Act Three: "The Exorcism"

The term Exorcism means the expulsion or attempted expulsion of a supposed evil spirit from a person or place. In this Act, it seems that Martha and George intend to remove the great desire they have always had for a child through continuing their story of their imagined son and his death.

Martha appears alone in the living room, shouting at the others to come out from hiding. Nick joins her. The doorbell rings: it is George, with a bunch of snapdragons in his hand, calling out, "Flores para los muertos" (flowers for the dead), a reference to the play and movie A Streetcar Named Desire, also about a marriage and outside influences. Martha and George argue about whether the moon is up or down: George insists it is up, while Martha says she saw no moon from the bedroom. This leads to a discussion in which Martha and George insult Nick in tandem, an argument revealing that Nick was too drunk to have sex with Martha upstairs.

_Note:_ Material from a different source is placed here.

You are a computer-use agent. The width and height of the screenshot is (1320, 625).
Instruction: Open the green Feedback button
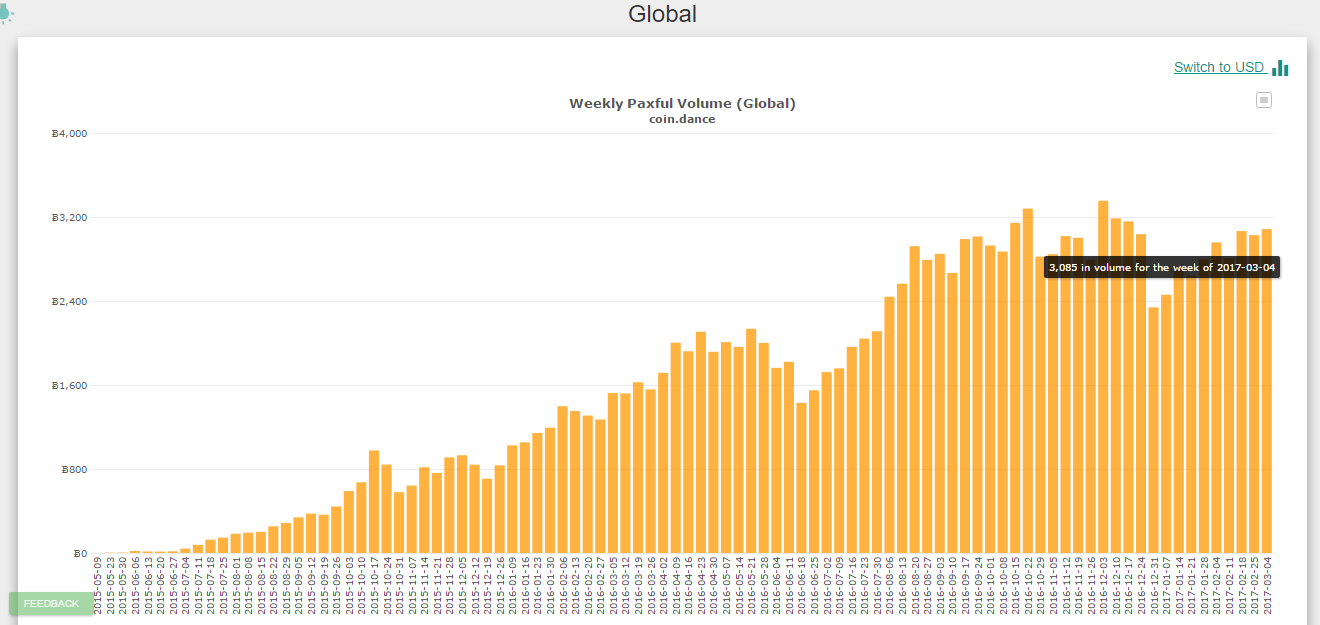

George asks Nick to bring Honey back for the final game – "Bringing Up Baby". George and Martha have a son, about whom George has repeatedly told Martha to keep quiet. George talks about Martha's overbearing attitude toward their son. He then prompts her for her "recitation", in which they describe, in a bizarre duet, their son's upbringing. Martha describes their son's beauty and talents and then accuses George of ruining his life. As this segment progresses, George recites sections of the Libera me (part of the Requiem Mass, the Latin mass for the dead).

At the end of the play, George informs Martha that a messenger from Western Union arrived at the door earlier with a telegram saying their son was "killed late in the afternoon...on a country road, with his learner's permit in his pocket" and that he "swerved, to avoid a porcupine". The description matches that of the boy in the gin mill story told earlier. Martha screams, "You can't do that!" and collapses.

It becomes clear to the guests that George and Martha's son is a mutually agreed-upon fiction. The fictional son is a final "game" the two have been playing since discovering early in their marriage that they are infertile. George has decided to "kill" him because Martha broke the game's single rule: never mention their son to others. Overcome with horror and pity, Nick and Honey leave. Martha suggests they could invent a new imaginary child, but George forbids the idea, saying it was time for the game to end. The play ends with George singing, "Who's afraid of Virginia Woolf?" to Martha, whereupon she replies, "I am, George...I am."